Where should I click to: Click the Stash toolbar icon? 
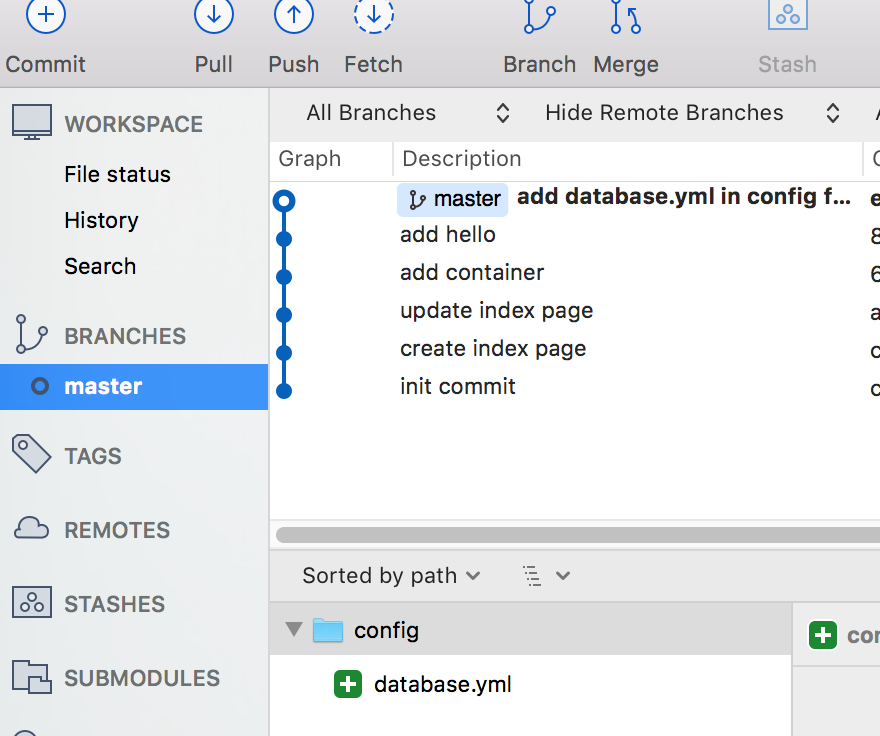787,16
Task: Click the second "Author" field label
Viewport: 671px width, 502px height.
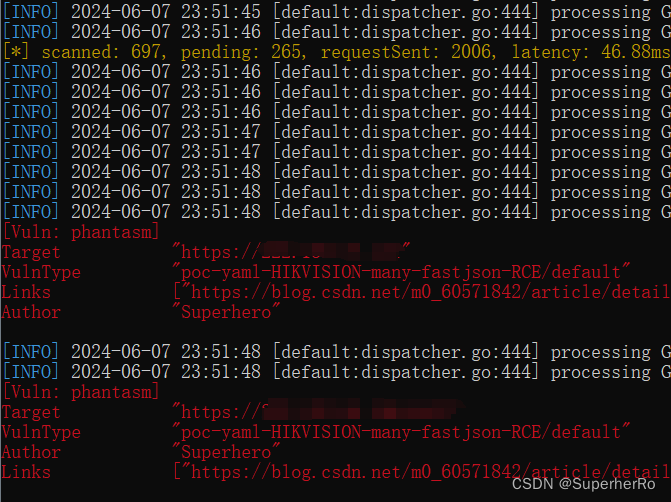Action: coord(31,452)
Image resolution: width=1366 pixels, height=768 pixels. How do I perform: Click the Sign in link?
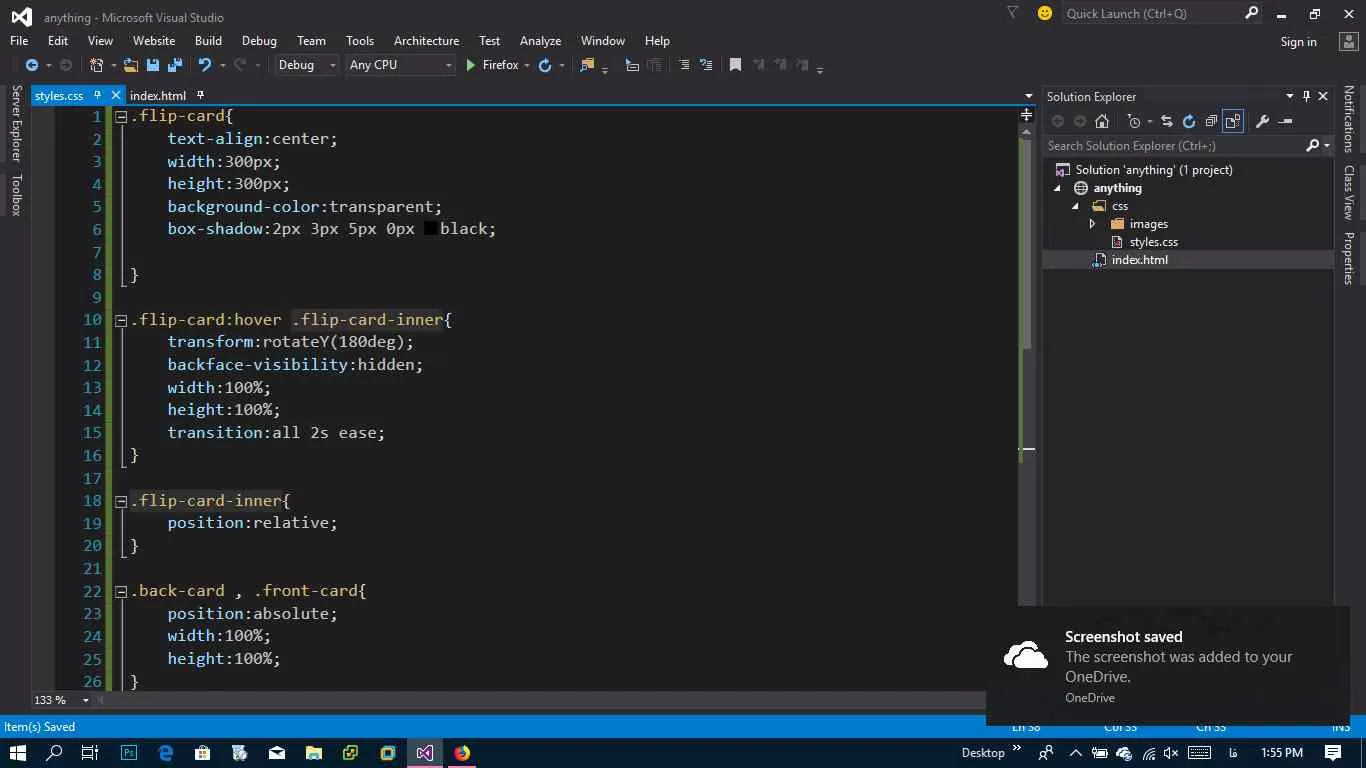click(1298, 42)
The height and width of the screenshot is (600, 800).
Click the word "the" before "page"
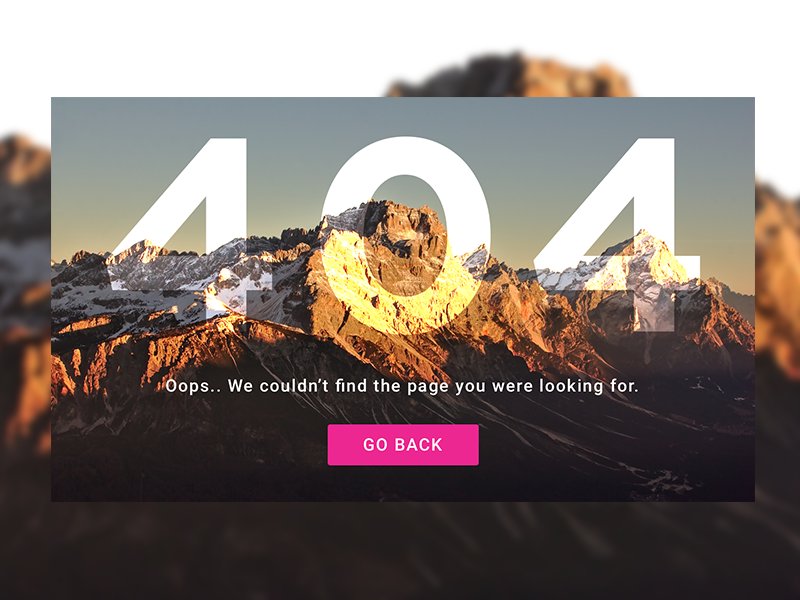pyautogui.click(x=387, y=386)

Exercise aim. Take the material above and set it down exactly, minus the images.

Your solution.
Where should I click to: Click the Stash toolbar icon? 
787,16
Task: Click the second "Author" field label
Viewport: 671px width, 502px height.
Action: coord(31,452)
Image resolution: width=1366 pixels, height=768 pixels. How do I perform: Click the Sign in link?
click(1298, 42)
The height and width of the screenshot is (600, 800).
Click the word "the" before "page"
pyautogui.click(x=387, y=386)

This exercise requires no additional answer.